* [GOAL OF THE EXERCISE]
For each line below, print it again exactly as shown.
─── DATA ───
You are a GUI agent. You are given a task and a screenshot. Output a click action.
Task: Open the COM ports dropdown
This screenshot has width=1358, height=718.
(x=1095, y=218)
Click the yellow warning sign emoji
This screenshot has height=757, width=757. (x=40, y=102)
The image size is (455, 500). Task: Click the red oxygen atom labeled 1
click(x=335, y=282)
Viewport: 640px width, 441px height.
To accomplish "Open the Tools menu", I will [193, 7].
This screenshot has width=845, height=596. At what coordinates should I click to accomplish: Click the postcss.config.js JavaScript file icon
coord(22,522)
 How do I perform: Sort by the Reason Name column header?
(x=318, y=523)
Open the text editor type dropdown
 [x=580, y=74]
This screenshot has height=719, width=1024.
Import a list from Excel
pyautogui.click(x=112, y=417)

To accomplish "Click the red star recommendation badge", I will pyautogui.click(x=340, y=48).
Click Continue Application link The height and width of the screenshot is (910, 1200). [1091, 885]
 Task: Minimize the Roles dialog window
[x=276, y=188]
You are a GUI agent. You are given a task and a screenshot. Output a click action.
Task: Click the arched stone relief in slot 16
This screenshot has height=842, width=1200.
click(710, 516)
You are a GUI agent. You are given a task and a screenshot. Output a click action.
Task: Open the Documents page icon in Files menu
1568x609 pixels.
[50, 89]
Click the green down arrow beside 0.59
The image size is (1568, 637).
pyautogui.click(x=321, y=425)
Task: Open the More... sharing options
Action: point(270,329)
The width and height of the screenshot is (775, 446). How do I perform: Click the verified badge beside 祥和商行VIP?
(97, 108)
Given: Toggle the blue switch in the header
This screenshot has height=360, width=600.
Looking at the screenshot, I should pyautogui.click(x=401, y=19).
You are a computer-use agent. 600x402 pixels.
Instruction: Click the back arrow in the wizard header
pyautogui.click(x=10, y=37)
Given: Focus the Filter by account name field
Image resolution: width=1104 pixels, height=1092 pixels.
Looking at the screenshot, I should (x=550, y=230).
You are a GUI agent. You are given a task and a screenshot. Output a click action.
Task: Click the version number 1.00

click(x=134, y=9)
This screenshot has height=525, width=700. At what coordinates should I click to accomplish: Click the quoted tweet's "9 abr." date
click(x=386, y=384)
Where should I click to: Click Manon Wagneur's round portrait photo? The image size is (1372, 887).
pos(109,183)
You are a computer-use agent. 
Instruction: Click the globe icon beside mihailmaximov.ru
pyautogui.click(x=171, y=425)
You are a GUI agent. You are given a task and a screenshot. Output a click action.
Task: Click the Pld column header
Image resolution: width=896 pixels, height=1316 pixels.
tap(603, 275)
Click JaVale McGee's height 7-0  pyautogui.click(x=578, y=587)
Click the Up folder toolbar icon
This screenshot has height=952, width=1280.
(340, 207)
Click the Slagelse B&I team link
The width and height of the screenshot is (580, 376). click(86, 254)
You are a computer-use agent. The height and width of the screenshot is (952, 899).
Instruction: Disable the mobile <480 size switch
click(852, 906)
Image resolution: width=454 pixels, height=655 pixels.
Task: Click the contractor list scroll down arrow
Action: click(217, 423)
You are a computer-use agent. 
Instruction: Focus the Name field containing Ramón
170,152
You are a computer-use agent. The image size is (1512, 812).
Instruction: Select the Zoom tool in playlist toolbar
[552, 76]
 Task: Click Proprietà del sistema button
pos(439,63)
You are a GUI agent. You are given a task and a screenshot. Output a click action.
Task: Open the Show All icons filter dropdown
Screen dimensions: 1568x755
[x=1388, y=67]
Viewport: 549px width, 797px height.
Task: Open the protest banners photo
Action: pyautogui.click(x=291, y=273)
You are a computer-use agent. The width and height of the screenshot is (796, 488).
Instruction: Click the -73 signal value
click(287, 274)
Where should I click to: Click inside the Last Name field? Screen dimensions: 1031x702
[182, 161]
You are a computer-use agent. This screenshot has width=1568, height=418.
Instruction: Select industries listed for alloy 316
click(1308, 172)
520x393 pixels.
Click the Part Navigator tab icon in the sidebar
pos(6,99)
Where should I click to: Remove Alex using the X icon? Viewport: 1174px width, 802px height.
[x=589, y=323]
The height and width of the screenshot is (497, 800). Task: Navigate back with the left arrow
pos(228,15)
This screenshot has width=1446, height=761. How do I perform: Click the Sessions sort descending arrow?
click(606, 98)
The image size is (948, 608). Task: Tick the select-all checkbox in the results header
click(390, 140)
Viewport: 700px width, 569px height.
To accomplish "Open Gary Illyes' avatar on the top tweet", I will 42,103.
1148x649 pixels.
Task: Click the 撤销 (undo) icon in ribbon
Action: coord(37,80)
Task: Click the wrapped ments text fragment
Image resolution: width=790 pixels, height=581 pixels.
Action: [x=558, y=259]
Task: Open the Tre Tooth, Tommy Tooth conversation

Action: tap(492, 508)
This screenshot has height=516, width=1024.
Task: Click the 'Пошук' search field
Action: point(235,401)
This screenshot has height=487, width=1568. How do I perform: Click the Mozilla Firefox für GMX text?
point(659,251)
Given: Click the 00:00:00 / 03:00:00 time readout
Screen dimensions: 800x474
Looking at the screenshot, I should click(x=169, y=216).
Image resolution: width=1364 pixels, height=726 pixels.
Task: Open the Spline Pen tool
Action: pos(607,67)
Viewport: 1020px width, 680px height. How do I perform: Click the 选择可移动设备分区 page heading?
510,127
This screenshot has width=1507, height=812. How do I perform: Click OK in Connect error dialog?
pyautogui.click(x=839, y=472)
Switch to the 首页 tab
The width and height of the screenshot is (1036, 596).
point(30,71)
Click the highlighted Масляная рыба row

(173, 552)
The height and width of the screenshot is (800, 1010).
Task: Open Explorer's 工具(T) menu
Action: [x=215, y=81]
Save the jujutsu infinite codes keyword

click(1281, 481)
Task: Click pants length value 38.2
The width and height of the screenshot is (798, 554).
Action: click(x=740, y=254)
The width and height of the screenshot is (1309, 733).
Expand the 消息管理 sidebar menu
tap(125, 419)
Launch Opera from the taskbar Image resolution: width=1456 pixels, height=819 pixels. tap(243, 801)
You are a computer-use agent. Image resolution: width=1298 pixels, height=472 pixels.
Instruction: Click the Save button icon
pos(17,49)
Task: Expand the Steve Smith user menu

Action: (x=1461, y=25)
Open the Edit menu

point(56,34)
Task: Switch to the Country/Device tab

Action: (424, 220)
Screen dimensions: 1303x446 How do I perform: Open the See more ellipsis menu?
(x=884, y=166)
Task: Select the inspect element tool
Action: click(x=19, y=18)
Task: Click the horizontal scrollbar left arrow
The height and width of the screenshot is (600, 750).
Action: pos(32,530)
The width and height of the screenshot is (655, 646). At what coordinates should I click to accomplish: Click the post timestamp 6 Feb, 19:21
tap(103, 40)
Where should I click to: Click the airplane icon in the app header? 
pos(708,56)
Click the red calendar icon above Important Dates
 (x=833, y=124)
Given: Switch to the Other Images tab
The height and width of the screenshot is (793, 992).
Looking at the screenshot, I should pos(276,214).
───
* [COMPLETED TASK]
You are a GUI agent. You are given a task and a screenshot. Output a click action.
Task: Open the COM ports dropdown
This screenshot has width=1358, height=718.
(x=1095, y=218)
Click the yellow warning sign emoji
This screenshot has height=757, width=757. (x=40, y=102)
The image size is (455, 500). Task: Click the red oxygen atom labeled 1
click(x=335, y=282)
Viewport: 640px width, 441px height.
To accomplish "Open the Tools menu", I will [193, 7].
This screenshot has width=845, height=596. At what coordinates should I click to accomplish: Click the postcss.config.js JavaScript file icon
coord(22,522)
 How do I perform: Sort by the Reason Name column header?
(x=318, y=523)
Open the text editor type dropdown
 [x=580, y=74]
This screenshot has height=719, width=1024.
Import a list from Excel
pyautogui.click(x=112, y=417)

To accomplish "Click the red star recommendation badge", I will pyautogui.click(x=340, y=48).
Click Continue Application link The height and width of the screenshot is (910, 1200). [1091, 885]
 Task: Minimize the Roles dialog window
[x=276, y=188]
You are a GUI agent. You are given a task and a screenshot. Output a click action.
Task: Click the arched stone relief in slot 16
This screenshot has height=842, width=1200.
click(710, 516)
You are a GUI agent. You are given a task and a screenshot. Output a click action.
Task: Open the Documents page icon in Files menu
1568x609 pixels.
[50, 89]
Click the green down arrow beside 0.59
The image size is (1568, 637).
pyautogui.click(x=321, y=425)
Task: Open the More... sharing options
Action: point(270,329)
The width and height of the screenshot is (775, 446). How do I perform: Click the verified badge beside 祥和商行VIP?
(97, 108)
Given: Toggle the blue switch in the header
This screenshot has height=360, width=600.
Looking at the screenshot, I should pyautogui.click(x=401, y=19).
You are a computer-use agent. 600x402 pixels.
Instruction: Click the back arrow in the wizard header
pyautogui.click(x=10, y=37)
Given: Focus the Filter by account name field
Image resolution: width=1104 pixels, height=1092 pixels.
Looking at the screenshot, I should (x=550, y=230).
You are a GUI agent. You are given a task and a screenshot. Output a click action.
Task: Click the version number 1.00

click(x=134, y=9)
This screenshot has height=525, width=700. At what coordinates should I click to accomplish: Click the quoted tweet's "9 abr." date
click(x=386, y=384)
Where should I click to: Click Manon Wagneur's round portrait photo? The image size is (1372, 887).
pos(109,183)
You are a computer-use agent. 
Instruction: Click the globe icon beside mihailmaximov.ru
pyautogui.click(x=171, y=425)
You are a GUI agent. You are given a task and a screenshot. Output a click action.
Task: Click the Pld column header
Image resolution: width=896 pixels, height=1316 pixels.
tap(603, 275)
Click JaVale McGee's height 7-0  pyautogui.click(x=578, y=587)
Click the Up folder toolbar icon
This screenshot has height=952, width=1280.
(340, 207)
Click the Slagelse B&I team link
The width and height of the screenshot is (580, 376). click(86, 254)
You are a computer-use agent. The height and width of the screenshot is (952, 899).
Instruction: Disable the mobile <480 size switch
click(852, 906)
Image resolution: width=454 pixels, height=655 pixels.
Task: Click the contractor list scroll down arrow
Action: click(217, 423)
You are a computer-use agent. 
Instruction: Focus the Name field containing Ramón
170,152
You are a computer-use agent. The image size is (1512, 812).
Instruction: Select the Zoom tool in playlist toolbar
[552, 76]
 Task: Click Proprietà del sistema button
pos(439,63)
You are a GUI agent. You are given a task and a screenshot. Output a click action.
Task: Open the Show All icons filter dropdown
Screen dimensions: 1568x755
[x=1388, y=67]
Viewport: 549px width, 797px height.
Task: Open the protest banners photo
Action: pyautogui.click(x=291, y=273)
You are a computer-use agent. The width and height of the screenshot is (796, 488).
Instruction: Click the -73 signal value
click(287, 274)
Where should I click to: Click inside the Last Name field? Screen dimensions: 1031x702
[182, 161]
You are a computer-use agent. This screenshot has width=1568, height=418.
Instruction: Select industries listed for alloy 316
click(1308, 172)
520x393 pixels.
Click the Part Navigator tab icon in the sidebar
pos(6,99)
Where should I click to: Remove Alex using the X icon? Viewport: 1174px width, 802px height.
[x=589, y=323]
The height and width of the screenshot is (497, 800). Task: Navigate back with the left arrow
pos(228,15)
This screenshot has width=1446, height=761. How do I perform: Click the Sessions sort descending arrow?
click(606, 98)
The image size is (948, 608). Task: Tick the select-all checkbox in the results header
click(390, 140)
Viewport: 700px width, 569px height.
To accomplish "Open Gary Illyes' avatar on the top tweet", I will 42,103.
1148x649 pixels.
Task: Click the 撤销 (undo) icon in ribbon
Action: coord(37,80)
Task: Click the wrapped ments text fragment
Image resolution: width=790 pixels, height=581 pixels.
Action: [x=558, y=259]
Task: Open the Tre Tooth, Tommy Tooth conversation

Action: tap(492, 508)
This screenshot has height=516, width=1024.
Task: Click the 'Пошук' search field
Action: point(235,401)
This screenshot has height=487, width=1568. How do I perform: Click the Mozilla Firefox für GMX text?
point(659,251)
Given: Click the 00:00:00 / 03:00:00 time readout
Screen dimensions: 800x474
Looking at the screenshot, I should click(x=169, y=216).
Image resolution: width=1364 pixels, height=726 pixels.
Task: Open the Spline Pen tool
Action: pos(607,67)
Viewport: 1020px width, 680px height. How do I perform: Click the 选择可移动设备分区 page heading?
510,127
This screenshot has width=1507, height=812. How do I perform: Click OK in Connect error dialog?
pyautogui.click(x=839, y=472)
Switch to the 首页 tab
The width and height of the screenshot is (1036, 596).
point(30,71)
Click the highlighted Масляная рыба row

(173, 552)
The height and width of the screenshot is (800, 1010).
Task: Open Explorer's 工具(T) menu
Action: [x=215, y=81]
Save the jujutsu infinite codes keyword

click(1281, 481)
Task: Click pants length value 38.2
The width and height of the screenshot is (798, 554).
Action: click(x=740, y=254)
The width and height of the screenshot is (1309, 733).
Expand the 消息管理 sidebar menu
tap(125, 419)
Launch Opera from the taskbar Image resolution: width=1456 pixels, height=819 pixels. tap(243, 801)
You are a computer-use agent. Image resolution: width=1298 pixels, height=472 pixels.
Instruction: Click the Save button icon
pos(17,49)
Task: Expand the Steve Smith user menu

Action: (x=1461, y=25)
Open the Edit menu

point(56,34)
Task: Switch to the Country/Device tab

Action: (424, 220)
Screen dimensions: 1303x446 How do I perform: Open the See more ellipsis menu?
(x=884, y=166)
Task: Select the inspect element tool
Action: click(x=19, y=18)
Task: Click the horizontal scrollbar left arrow
The height and width of the screenshot is (600, 750).
Action: pos(32,530)
The width and height of the screenshot is (655, 646). At what coordinates should I click to accomplish: Click the post timestamp 6 Feb, 19:21
tap(103, 40)
Where should I click to: Click the airplane icon in the app header? 
pos(708,56)
Click the red calendar icon above Important Dates
 (x=833, y=124)
Given: Switch to the Other Images tab
The height and width of the screenshot is (793, 992).
Looking at the screenshot, I should pos(276,214).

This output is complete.